+++ DATA SUPPLIED +++

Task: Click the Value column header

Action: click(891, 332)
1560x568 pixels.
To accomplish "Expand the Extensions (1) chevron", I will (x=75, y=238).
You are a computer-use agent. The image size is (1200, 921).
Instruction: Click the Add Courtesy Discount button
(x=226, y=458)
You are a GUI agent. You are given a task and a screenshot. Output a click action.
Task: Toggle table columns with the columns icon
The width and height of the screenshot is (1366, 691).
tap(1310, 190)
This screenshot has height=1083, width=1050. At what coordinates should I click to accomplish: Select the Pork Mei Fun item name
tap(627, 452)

+++

◆ DIRECTIONS FOR THIS TASK: Present the lines of the rows above as a numbered list, omitting any blank lines.

◆ SOLUTION TO THIS TASK:
1. Task: Click the Value column header
2. Action: click(891, 332)
3. 1560x568 pixels.
4. To accomplish "Expand the Extensions (1) chevron", I will (x=75, y=238).
5. You are a computer-use agent. The image size is (1200, 921).
6. Instruction: Click the Add Courtesy Discount button
7. (x=226, y=458)
8. You are a GUI agent. You are given a task and a screenshot. Output a click action.
9. Task: Toggle table columns with the columns icon
10. The width and height of the screenshot is (1366, 691).
11. tap(1310, 190)
12. This screenshot has height=1083, width=1050. At what coordinates should I click to accomplish: Select the Pork Mei Fun item name
13. tap(627, 452)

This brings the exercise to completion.